● EXERCISE TASK 1: In the discussion of Swiss German dialects, translate this sentence into Spanish: "We dream and curse in that dialect."
● EXERCISE TASK 2: Carry on the discussion of Swiss German dialects from its last sentence, keeping the same informal commenting voice.

● PASSAGE PROVIDED:
++++++++

It's handy for understanding what people are saying. My cousin translates German for a living, and she had problems comphrehending the locals the first time she visited Zurich! (WT-en) Jpatokal 00:02, 13 June 2007 (EDT)

Written German and what is officially spoken in Germany is a foreign language to all Swiss, even the people in the "German"-speaking part of switzerland. Historically, we still speak "Alt Hochdeutsch", whereas in Germany "Neu Hochdeutsch" is spoken except for Southern Germany (Schwäbisch) and Bundesland Bayern (Bayrisch). Swiss kids who have not learnt written German in school don't understand a word of what is spoken on tv. Our mother tongue and thus all emotional information ist in the dialect of the state we grew up in. We dream and curse in that dialect. There has never been a Swiss saying "ich liebe dich". During our education we gradually start understanding the dialects of the other dialects of the 26 states (Kantone). Most Swiss have a hard time understanding traditional dialects from Thurgau, Bern, Appenzell and especially what is spoken in the Wallis. Pedro, born and raised in Switzerland

Thats absolutely correct - even for people living for many years in the Swiss german speaking region, the language / dialect is difficult to learn. All major regions habe their own kind of Swiss german dilact, even the basic hallo/goodbye formas are different and reveal, from which canton you come from. The same thing with the numbers. As there is no standard Swiss german and Swiss german is usually not written (except in some adverts and in WhatsApp communications where you write as you would speak) it is even more challenging to learn it. Here we have a mix of Swiss german expressions, mainly Zurich is quite standard, Bärndütsch more difficult to understand - in fact in some regions dialects are even different from one village or town to the next one... I agree with Pedro, that over the years, we leant to understand the dialects of the other cantons, which is true for the Swiss german speaking ones, most Swiss don't make it for the 26 cantons, as there is a number of French speaking cantons (and we are not all fluent French speakers...), for the Ticino, we should speak Italien and for parts of the canton of Grisons one of the five major dialects of Rumantsch - at this point, most of the Swiss have to surrender... And there are many, many people in Switzerland who do not understand Swiss german, not because they never went to school because of their age (schools exist far longer then hundred years), but because they are immigrants, and never went to school in Switzerland.

++++++++

● RECORDS SUPPLIED:
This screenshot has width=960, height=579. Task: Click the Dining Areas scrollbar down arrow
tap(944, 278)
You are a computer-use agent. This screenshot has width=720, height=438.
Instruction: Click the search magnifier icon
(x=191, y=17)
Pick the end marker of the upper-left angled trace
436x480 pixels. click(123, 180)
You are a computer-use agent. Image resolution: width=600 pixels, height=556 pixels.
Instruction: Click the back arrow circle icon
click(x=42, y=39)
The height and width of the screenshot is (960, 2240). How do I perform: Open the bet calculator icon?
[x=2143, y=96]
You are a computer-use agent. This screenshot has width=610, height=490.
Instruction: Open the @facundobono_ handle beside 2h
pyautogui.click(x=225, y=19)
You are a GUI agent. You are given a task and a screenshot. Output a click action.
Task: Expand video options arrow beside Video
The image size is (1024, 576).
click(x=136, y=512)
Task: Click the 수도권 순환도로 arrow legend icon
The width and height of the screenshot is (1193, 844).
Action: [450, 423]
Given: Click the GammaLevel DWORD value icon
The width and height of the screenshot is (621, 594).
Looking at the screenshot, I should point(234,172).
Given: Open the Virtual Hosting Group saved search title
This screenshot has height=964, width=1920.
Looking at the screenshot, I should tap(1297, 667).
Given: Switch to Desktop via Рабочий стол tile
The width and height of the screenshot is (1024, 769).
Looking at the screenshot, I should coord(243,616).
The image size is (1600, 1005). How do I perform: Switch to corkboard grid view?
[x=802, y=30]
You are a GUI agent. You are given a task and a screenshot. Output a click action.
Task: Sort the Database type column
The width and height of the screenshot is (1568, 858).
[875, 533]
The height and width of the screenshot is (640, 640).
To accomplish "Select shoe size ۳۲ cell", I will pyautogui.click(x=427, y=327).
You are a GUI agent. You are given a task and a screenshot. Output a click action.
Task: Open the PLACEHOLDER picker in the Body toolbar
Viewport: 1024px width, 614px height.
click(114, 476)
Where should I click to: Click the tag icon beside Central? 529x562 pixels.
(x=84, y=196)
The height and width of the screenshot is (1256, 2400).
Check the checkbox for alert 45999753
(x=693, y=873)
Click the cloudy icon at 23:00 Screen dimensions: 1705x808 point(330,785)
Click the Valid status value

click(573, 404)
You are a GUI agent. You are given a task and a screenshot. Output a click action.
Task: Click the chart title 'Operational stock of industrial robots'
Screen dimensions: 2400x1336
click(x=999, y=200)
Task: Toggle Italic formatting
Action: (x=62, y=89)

++++++++

● REPLY 1: Soñamos y maldecimos en ese dialecto.

● REPLY 2:
regards Martin - Mboesch (talk) 19:56, 22 September 2019 (UTC)
ps.: "Nevertheless, saying a few words in Swiss-German will undoubtedly impress the locals." - might impress, might not. If you use expressions usually used in another canton or region, it just sounds ridiculous. As if I had learned sometheing about German dialects, go to a Bavarian beer garden and greet the people there with "moin, moin"... Many german immigrants decided to stay with "Hochdeutsch", as in the ears of the locals, a foreigner trying to speak swiss german sounds really funny. Usually the Swiss will automatically switch to Hochdeutsch during the conversation. There is a joke about the famous Swiss german comedian Emil Steinberger who had some of his sketches in a Swiss style pronounced Hochdeutsch, and german people who could understand his jokes, were convinced, they would now understand Swiss german - sorry, that is not the case.


That should be fried grated potatoes, not fried mashed right?

yes, grated potatoes, either raw or cooked before the are put in the frying pan - long discussions, which has a better taste, regards Martin - Mboesch (talk) 19:56, 22 September 2019 (UTC)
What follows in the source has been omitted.